SÃO PAULO - Cerca de 70% dos policiais federais de São Paulo aderiram à greve que a categoria promove nesta quarta-feira em vários Estados do País. O número foi informado por Francisco Carlos Sabino, vice-presidente do Sindicato dos Servidores Públicos, Civis e Federais do Departamento de Polícia Federal no estado de São Paulo (Sindpolf-SP). Os policiais decidiram fazer uma paralisação de 24 horas para manifestar sua oposição à Proposta de Emenda à Constituição (PEC) 549/2006, que equipararia o salário dos delegados da Polícia Federal ao de um procurador.

Redação com agências |

Acordo Ortográfico  De acordo com Sabino, nesta quarta houve suspensão da emissão de passaportes e de certificados de porte de armas, que só foram realizados em caso de urgência. Também houve, segundo ele, uma operação padrão nos aeroportos.

Segundo a assessoria de imprensa da Superintendência da PF em São Paulo, o atendimento no local foi normal, inclusive na emissão de passaportes. No aeroporto de Congonhas, a assessoria de imprensa informou que não houve operação padrão da Polícia Federal. Já no aeroporto de Cumbica, em Guarulhos (SP), a assessoria informou que a operação padrão da Polícia Federal não afetou o funcionamento do aeroporto.

O serviço de atendimento ao público, como interrogatórios, concessão de porte de arma, atendimento a estrangeiros, controle de empresas de vigilância, bancos e produtos químicos e emissão de passaporte devem ser suspensos. Apenas os atendimentos de urgência estão sendo efetuados, de acordo com a assessoria da Federação Nacional dos Policiais Federais (Fenapef).

Greve pelo País

A paralisação teve início às 8 horas e atinge os Estados da Bahia, Paraná, Rio de Janeiro, Mato Grosso, Mato Grosso do Sul, Santa Catarina e São Paulo, de acordo com a Fenapef, que ainda não tinha informações sobre a paralisação nos Estados do Norte e Nordeste.

Somos contra a PEC 549, que transforma o delegado em carreira jurídica tal como um procurador ou juiz. Somos da carreira policial. Polícia é polícia. Se eles [delegados] quiserem, que façam concurso para outra carreira. Eles querem ganhar mais poder e salário, disse Sabino.

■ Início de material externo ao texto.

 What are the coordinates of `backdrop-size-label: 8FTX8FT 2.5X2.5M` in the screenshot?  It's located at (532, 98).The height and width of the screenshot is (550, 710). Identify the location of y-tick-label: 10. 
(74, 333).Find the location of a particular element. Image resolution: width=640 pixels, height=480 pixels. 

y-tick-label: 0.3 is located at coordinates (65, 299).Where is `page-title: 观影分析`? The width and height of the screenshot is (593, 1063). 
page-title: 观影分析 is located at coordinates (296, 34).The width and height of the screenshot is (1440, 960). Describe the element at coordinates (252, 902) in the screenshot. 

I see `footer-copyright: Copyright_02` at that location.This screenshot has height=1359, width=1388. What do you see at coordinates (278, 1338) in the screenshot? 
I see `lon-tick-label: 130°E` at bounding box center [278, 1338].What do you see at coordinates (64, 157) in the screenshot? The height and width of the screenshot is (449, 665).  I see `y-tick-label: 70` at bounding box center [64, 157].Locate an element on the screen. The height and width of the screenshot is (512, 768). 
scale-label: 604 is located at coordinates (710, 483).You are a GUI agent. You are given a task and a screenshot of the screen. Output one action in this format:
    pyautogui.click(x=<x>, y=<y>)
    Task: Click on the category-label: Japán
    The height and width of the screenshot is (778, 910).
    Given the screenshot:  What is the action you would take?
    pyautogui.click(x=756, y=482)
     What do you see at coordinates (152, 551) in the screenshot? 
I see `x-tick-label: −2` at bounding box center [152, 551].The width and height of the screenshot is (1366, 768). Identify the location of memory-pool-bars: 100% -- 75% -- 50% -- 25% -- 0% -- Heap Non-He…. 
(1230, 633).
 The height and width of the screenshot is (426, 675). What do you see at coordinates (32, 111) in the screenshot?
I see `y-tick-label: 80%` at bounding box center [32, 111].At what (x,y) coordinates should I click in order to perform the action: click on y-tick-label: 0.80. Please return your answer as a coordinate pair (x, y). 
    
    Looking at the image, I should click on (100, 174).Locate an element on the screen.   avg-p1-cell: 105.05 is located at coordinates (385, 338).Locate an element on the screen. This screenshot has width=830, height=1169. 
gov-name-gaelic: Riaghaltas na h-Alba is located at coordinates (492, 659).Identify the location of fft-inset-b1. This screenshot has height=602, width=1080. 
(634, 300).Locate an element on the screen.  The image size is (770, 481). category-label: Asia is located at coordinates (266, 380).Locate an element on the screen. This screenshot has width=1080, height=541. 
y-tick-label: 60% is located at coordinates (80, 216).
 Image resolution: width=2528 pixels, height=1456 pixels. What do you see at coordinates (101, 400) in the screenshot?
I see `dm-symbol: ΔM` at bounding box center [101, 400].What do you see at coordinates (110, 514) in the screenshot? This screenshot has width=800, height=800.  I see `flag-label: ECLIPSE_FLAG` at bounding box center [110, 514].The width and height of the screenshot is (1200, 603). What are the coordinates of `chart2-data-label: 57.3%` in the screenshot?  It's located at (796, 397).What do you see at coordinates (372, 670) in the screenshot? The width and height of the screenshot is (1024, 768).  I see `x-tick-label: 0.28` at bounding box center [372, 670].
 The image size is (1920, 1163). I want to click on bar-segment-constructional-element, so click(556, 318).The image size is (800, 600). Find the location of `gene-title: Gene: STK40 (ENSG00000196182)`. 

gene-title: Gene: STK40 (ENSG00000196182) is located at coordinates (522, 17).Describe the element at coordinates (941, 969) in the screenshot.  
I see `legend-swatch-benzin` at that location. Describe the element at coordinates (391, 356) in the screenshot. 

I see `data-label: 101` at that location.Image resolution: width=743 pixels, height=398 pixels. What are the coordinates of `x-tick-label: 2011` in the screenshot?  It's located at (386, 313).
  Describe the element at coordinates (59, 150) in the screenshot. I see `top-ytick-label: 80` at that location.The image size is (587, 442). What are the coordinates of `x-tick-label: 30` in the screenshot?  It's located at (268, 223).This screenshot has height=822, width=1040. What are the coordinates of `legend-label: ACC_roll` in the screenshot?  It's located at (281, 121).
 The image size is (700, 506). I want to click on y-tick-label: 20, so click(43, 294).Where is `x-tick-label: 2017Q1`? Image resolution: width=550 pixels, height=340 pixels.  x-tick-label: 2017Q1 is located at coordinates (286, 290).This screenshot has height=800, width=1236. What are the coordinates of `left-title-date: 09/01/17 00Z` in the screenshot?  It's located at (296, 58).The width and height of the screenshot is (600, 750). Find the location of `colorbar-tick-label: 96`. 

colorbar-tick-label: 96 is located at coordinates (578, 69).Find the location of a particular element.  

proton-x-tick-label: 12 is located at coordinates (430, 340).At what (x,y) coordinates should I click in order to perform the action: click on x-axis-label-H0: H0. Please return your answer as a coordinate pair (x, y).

O presidente do Sindicato dos Delegados da Polícia Federal, Amaury Portugal, disse que os delegados da Polícia Federal não entraram em greve e estão trabalhando normalmente. À Agência Brasil, Portugal criticou a greve, chamando-a de absurda. Se fosse uma greve por aumento salarial, tudo bem. Mas fazer greve para tirar dos delegados a independência na investigação policial é absurdo, disse ele.

Protestos

Os protestos desta quarta devem trazer, ainda, outras reivindicações das polícias. O presidente da Fenapef, Marcos Vinicius Wink, destaca que devem ser buscadas mudanças radicais no sistemas de segurança brasileiro - como novos métodos de investigação, carreira estruturada e desburocratização de alguns processos.

"Queremos um novo modelo de polícia e de investigação", disse. Segundo ele, a aprovação da PEC ampliaria a diferença salarial entre os delegados e os demais servidores da polícia.